• Problem requirements:
Search the material below for the string "computer" and extract each line that has it.

• Dataset content:
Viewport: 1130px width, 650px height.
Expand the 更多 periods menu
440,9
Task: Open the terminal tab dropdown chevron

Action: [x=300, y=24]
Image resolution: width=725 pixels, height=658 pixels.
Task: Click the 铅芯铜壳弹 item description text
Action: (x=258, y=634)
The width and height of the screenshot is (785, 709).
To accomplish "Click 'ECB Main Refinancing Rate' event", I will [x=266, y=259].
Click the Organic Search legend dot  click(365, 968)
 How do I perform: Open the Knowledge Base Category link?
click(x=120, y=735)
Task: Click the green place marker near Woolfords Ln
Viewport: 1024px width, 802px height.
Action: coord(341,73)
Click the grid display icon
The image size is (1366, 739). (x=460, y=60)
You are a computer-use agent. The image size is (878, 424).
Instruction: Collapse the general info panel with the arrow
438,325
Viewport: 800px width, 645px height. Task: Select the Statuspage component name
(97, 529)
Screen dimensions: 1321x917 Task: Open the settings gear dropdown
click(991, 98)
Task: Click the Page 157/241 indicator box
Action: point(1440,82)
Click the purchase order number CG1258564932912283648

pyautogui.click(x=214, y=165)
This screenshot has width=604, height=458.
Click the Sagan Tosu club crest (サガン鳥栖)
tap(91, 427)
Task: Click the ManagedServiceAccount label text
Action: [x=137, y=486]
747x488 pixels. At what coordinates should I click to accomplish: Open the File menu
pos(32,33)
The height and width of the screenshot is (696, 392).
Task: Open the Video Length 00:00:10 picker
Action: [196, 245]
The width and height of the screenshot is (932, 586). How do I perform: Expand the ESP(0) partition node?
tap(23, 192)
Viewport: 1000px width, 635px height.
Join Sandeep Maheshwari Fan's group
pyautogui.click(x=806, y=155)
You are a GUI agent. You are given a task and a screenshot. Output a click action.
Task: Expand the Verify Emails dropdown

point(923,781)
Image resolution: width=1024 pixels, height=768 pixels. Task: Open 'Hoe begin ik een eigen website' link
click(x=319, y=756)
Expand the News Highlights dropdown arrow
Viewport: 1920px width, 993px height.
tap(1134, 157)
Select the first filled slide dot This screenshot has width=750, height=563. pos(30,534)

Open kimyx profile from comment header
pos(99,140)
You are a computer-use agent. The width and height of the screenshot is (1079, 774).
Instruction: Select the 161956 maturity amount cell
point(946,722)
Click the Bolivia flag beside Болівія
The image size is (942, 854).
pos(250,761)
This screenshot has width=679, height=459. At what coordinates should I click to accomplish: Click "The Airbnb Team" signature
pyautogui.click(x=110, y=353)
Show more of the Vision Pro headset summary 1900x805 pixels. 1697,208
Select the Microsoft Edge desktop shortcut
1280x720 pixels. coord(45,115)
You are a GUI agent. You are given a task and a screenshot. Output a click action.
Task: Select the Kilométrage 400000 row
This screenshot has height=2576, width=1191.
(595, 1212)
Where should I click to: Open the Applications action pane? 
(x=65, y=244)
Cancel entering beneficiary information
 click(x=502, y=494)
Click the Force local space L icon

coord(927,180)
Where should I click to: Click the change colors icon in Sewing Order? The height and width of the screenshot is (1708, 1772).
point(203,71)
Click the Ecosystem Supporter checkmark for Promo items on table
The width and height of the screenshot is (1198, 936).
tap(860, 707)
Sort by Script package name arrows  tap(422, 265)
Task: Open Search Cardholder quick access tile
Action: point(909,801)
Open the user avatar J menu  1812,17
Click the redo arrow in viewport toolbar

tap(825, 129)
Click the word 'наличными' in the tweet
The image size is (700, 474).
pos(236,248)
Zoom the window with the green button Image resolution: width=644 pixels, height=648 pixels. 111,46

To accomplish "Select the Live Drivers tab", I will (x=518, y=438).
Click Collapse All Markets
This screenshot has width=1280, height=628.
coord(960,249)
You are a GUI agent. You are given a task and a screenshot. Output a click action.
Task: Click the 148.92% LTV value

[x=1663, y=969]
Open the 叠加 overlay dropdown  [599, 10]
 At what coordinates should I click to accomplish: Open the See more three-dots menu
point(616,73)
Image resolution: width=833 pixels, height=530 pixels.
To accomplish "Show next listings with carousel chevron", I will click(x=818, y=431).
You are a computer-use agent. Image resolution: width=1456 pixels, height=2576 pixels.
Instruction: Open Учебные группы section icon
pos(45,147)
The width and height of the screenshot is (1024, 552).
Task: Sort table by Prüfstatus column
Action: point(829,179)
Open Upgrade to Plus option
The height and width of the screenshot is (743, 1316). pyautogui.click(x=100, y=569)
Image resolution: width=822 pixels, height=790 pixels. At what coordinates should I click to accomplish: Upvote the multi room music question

• Solved exercise:
You are a computer-use agent. The image size is (878, 424).
You are a computer-use agent. The width and height of the screenshot is (1079, 774).
You are a computer-use agent. Image resolution: width=1456 pixels, height=2576 pixels.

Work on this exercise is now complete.